**WORK TO BE COMPLETED:** Shift every coordinate in the answers up by 150, and give the lines of the listing again in full, requests included, from the line with "The image size" to the line with "(x=1206, y=529)", both included.

**MATERIAL TO PROCESS:**
-*-

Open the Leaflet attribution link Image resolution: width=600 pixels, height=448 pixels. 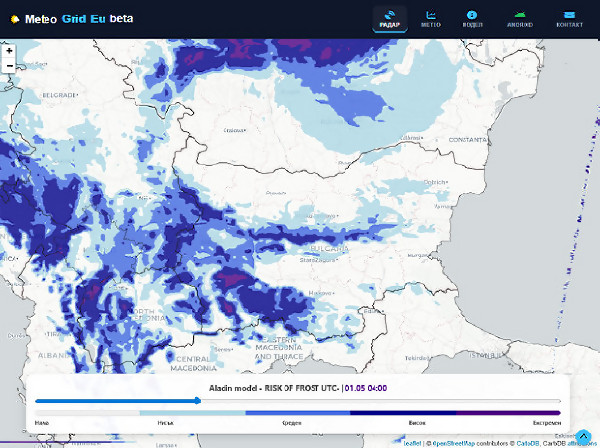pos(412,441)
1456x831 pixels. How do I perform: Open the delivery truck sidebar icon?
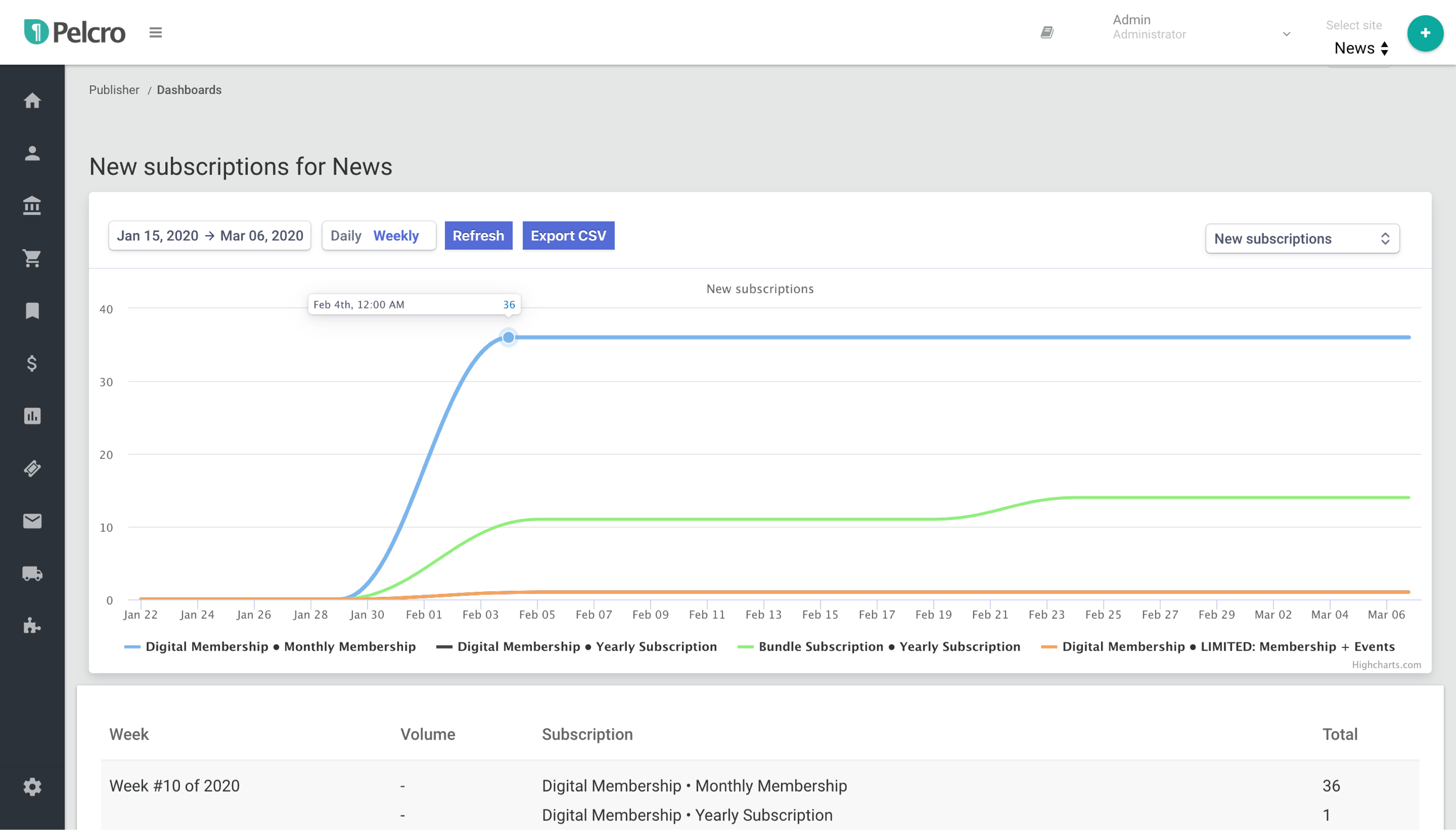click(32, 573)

-*-

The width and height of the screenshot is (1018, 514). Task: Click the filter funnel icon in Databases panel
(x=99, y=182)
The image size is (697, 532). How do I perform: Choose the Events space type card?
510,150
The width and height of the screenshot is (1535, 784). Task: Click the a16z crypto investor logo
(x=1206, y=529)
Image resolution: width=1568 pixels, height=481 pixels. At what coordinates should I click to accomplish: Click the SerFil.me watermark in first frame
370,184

-*-

**RESPONSE TO THIS EXERCISE:**
The image size is (697, 532). How do I perform: Choose the Events space type card?
660,300
The width and height of the screenshot is (1535, 784). Task: Click the a16z crypto investor logo
(x=1356, y=679)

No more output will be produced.